Symphony Pro Musica final concert of season – Sunday

Above: This weekend, Symphony Pro Musica is making its final performance at St. Mark’s School for the season. (contributed photos and logo cropped from Facebook)

I forgot to include it in my Events of the Week post – so I’m sharing this special reminder.

This weekend, Symphony Pro Musica is holding its final two performances of its 36th season. Once again, one of the performances will be held in Southborough at St. Mark’s School.*

The theme is “Virtuosity”. As usual, the orchestra will feature a special guest performer. This time, it’s a 23-year-old “rising violin star” who has already won major international competitions.

Inmo Yang (contributed photo)Inmo Yang was the first-prize winner of the internationally renowned Paganini Competition. He will perform Tchaikovsky’s beloved and tuneful Violin Concerto. SPM’s press release expounds:

Yang recently released a critically acclaimed recording of the 24 Paganini Caprices on the world’s most celebrated classical music label, Deutshe Grammophone. He plays on the “Joachim-Ma” Stradivarius of 1714, which was used for the premiere performance of the Brahms Violin Concerto, through the generosity of New England Conservatory. (Listen to Yang on this recent American Public Media’s “Performance Today” presentation of Paganini’s Caprice No. 11 at https://is.gd/JxX9D8.)

Music Director and Conducter Mark Churchill enthused:

Final concert 2018-19 season
(click to enlarge)

We are honored to collaborate with Inmo Yang. . . He’s a young superstar who’s already on the road to a major international career. He plays with mature grace and subtlety, and his technique is second to none. He plays the violin exactly as I think it should be played!

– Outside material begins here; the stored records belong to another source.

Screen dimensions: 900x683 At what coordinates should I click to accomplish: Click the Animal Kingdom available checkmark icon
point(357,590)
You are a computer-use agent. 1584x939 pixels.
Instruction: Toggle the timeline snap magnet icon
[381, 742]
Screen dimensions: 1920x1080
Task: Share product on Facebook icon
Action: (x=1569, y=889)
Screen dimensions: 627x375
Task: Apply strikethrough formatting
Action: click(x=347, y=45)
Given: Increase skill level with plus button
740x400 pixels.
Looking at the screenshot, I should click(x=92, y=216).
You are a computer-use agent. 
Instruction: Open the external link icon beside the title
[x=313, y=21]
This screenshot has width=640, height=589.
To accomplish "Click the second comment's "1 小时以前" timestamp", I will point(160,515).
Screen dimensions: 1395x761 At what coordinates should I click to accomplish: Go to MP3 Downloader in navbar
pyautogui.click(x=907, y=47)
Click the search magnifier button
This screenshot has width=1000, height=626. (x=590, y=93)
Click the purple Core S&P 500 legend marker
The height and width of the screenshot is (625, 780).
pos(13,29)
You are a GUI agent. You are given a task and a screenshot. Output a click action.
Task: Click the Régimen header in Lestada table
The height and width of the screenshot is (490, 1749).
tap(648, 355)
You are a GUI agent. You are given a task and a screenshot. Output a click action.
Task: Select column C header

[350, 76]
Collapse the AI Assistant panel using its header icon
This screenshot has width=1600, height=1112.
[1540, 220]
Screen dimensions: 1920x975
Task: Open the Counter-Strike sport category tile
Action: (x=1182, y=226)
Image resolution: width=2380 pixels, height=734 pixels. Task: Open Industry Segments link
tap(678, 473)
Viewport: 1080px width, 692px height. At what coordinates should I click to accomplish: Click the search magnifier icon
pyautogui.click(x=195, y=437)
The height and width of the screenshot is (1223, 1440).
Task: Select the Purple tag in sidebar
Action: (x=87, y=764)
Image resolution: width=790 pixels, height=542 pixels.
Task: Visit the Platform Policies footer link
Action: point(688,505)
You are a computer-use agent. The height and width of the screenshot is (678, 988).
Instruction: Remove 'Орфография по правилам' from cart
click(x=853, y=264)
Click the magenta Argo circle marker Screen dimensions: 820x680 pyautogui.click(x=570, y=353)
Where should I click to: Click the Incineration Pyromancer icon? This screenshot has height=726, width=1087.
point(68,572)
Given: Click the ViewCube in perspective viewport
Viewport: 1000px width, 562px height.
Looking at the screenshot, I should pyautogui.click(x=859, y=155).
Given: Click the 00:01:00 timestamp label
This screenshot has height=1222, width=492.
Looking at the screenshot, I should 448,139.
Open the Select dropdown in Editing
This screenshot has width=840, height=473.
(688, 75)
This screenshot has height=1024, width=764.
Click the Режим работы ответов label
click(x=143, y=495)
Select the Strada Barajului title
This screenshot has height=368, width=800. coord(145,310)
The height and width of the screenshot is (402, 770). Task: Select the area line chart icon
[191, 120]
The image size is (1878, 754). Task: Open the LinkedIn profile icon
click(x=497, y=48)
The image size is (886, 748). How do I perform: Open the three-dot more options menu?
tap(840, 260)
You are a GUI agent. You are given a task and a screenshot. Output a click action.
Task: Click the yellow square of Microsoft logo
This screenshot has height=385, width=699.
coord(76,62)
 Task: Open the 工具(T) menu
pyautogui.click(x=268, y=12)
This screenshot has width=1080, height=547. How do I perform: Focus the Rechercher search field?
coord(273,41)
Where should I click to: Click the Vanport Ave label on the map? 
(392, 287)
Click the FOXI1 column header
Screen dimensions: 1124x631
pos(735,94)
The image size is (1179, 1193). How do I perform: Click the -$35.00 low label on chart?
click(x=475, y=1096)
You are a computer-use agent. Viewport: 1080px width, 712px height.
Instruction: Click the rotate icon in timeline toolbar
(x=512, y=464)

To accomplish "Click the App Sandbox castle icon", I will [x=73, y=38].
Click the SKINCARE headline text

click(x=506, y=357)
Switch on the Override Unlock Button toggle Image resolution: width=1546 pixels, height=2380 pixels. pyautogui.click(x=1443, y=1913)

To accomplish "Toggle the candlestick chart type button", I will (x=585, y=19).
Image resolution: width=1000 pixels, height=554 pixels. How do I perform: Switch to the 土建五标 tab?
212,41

The concert isn’t all about the guest. The orchestra will also be playing three other pieces: 

The SPM program also features two movements from Florence Price’s Symphony No. 1, Juba Dance and the Finale. Premiered by the Chicago Symphony in 1933, Price’s first symphony is the first major work by black woman to be performed by a leading American Orchestra. Price, who studied at the New England Conservatory in Boston, is now being widely recognized and performed all over the world. “We are honored to take part in celebrating this long-neglected American musician,” says Churchill.

Rounding out the program is Shostakovich’s youthful Symphony No. 1, both exuberant and dramatic. Although written in 1924-25 as his graduation piece for the Leningrad Conservatory, the work remains one of the composer’s most cherished compositions.

The Southborough concert will be held at 3:30 pm in Class of ’45 Hall in the school’s Putnam Family Arts Center. (Click here for a map.)

The event is free to students and first time SPM concertgoers. General admission is $25 per adult and $20 per senior. Click here to purchase advance tickets.

Prior to the concert, the orchestra will hold a pre-concert talk at 2:45 pm in the hall.

*If you can’t make Sunday’s concert, you can head to Hudson High School the night before for its 7:30 pm performance.